Kisah Nelangsa Bocah Tanpa Anus Putus Sekolah Gara-gara Kerap Dibully

Kondisi Constantino memang sangat memprihatinkan. Karena, selain menderita hidup tanpa anus, anak seusia dia memilih putus sekolah.

oleh Ola Keda diperbarui 02 Mar 2020, 07:01 WIB
Constantino Soares, siswa berprestasi yang hidup tanpa anus. (Foto: Liputan6.com/Ola Keda)

Liputan6.com, Malaka - Komunitas Gerakan Seribu Rupiah (Geser) turut partisipasi menggalang dana biaya operasi, Constantino Soares, bocah 11 tahun yang hidup tanpa anus di Dusun Sukabisikun, Desa Litamali, Kecamatan Kobalima, Kabupaten Malaka.

Setelah membaca pemberitaan media, Koordinator Geser, Antoneta Uki langsung berkunjung ke kediaman Constantino untuk memastikan kondisinya.

Menurut dia, kondisi Constantino memang sangat memprihatinkan. Karena, selain menderita hidup tanpa anus, anak seusia dia memilih putus sekolah karena tak tahan dengan perundungan teman-temannya.

"Anak seusianya tidak boleh berhenti sekolah, sangat disayangkan. Constantino harus diselamatkan," ujarnya kepada wartawan, Sabtu (29/2/2020).
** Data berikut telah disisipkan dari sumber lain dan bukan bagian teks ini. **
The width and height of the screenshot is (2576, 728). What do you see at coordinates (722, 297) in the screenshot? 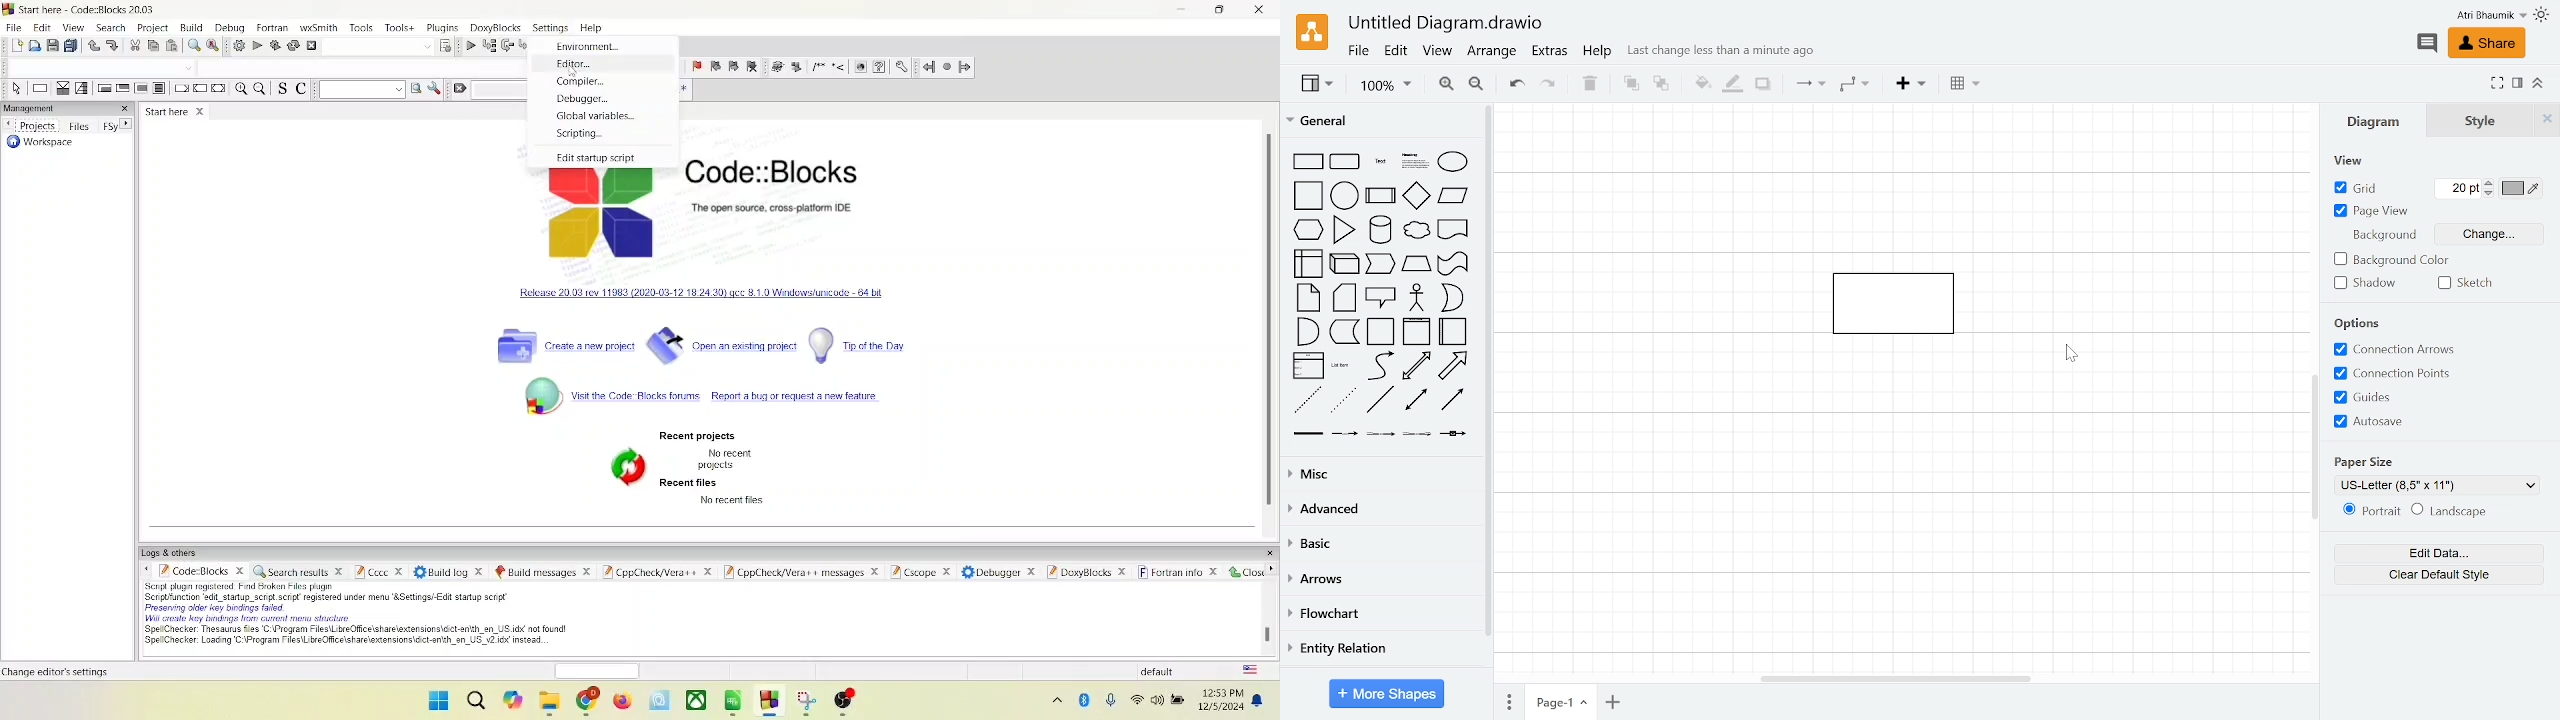
I see `windows unicode` at bounding box center [722, 297].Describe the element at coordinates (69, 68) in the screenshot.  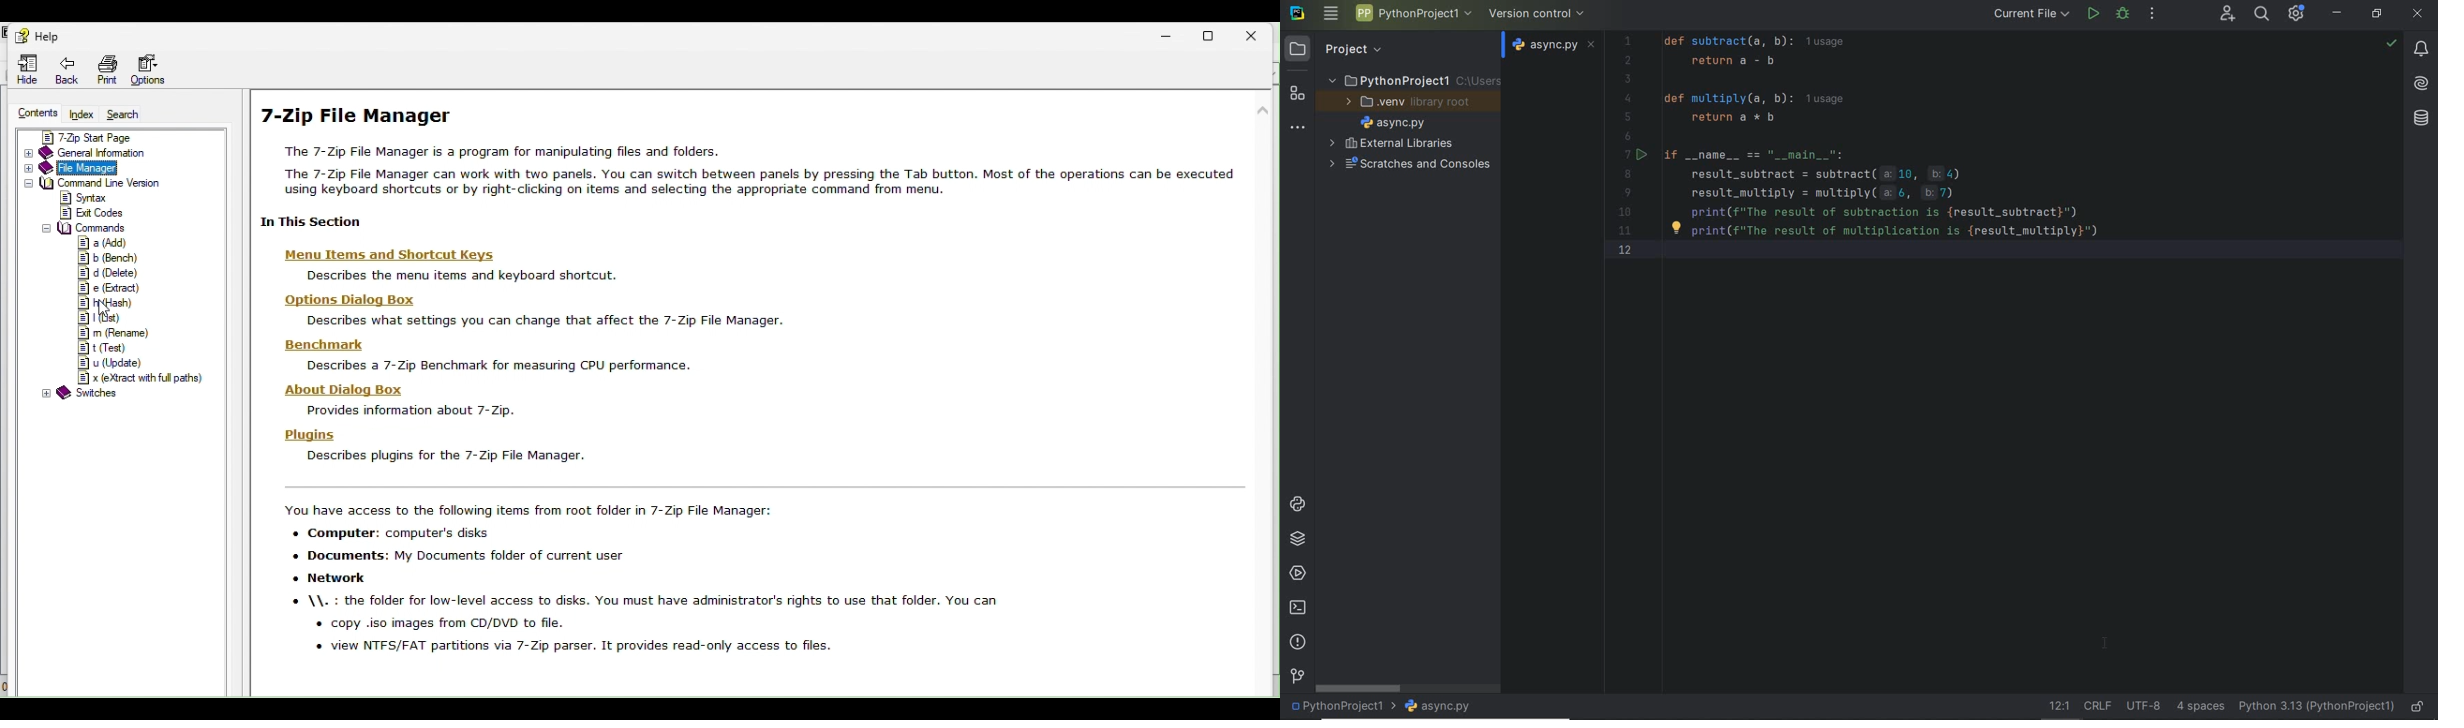
I see `Back ` at that location.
Menurut dia, foto kondisi Constantino akan dikirim ke Denpasar Bali. Jika diperolehkan untuk dioperasi, maka komunitas Geser akan melakukan penggalangan dana.

"Seribu rupiah jangan nilainya memang kecil, tetapi apabila semua pihak ingin menyumbang seribu rupiah, optimis Constantino dapat tertolong," katanya.

Ia meminta keluarga Constantino, sang bocah tanpa anus, segera melengkapi berkas indentitas pribadi guna proses penggalangan dana.

"Mulai dari KTP, KK, akta, dan nomor rekening bank harus disiapkan dari sekarang," imbuhnya.

Simak video pilihan berikut ini:


Butuh Uluran Tangan

Koordinator Gerakan Seribu saat berkunjung ke kediaman Constantino Soares. (Foto: Liputan6.com/Amar Ola Keda)

Dihimpit kemiskinan, membuat Alvaro Pareira dan Agusthina Da Costa harus menguburkan niatnya untuk menyembuhkan anak mereka. Agusthina berprofesi sebagai penenun, dan suaminya hanya sebagai petani, membuat keluarga ini berpenghasilan tak menentu.

Untuk menghidupkan anak-anaknya, Agusthina kadang harus rela berjalan kaki puluhan kilo menjajakan hasil tenunnya. Sementara, sang suami saban hari harus bermandi peluh membanting tulang di kebun kecil untuk mencukupi kebutuhan di rumah.

Hingga saat ini, permintaan dokter agar Contantino kembali menjalani operasi di Surabaya belum terkabulkan, karena terkendala biaya.

Pasutri ini mengaku memiliki Kartu Indonesia Sehat (KIS), namun kesulitan biaya akomodasi ke Surabaya.

"Dokter minta setelah lima tahun, Constatino harus dioperasi, namun kami belum punya uang. Semoga anak saya mendapat mujisat dari Tuhan lewat uluran tangan dari berbagai pihak," ungkap Agusthina.

Dibalik penderitaannya, Constantino ternyata siswa yang berprestasi di sekolahnya. Constantino pernah menjadi juara sejak masih di kelas I. Namun, ia terpaksa berhenti sekolah lantaran selalu dibully teman-teman sekolahnya.

Ia baru mau kembali sekolah setelah dibujuk oleh seorang gurunya. Karena itu, meski sudah berumur 11 tahun, Constantino kini baru duduk di kelas II SD.

Saat ini, keluarga miskin ini hanya bisa pasrah menanti mujisat lewat uluran tangan dari orang yang tulus membantu pengobatan Constantino.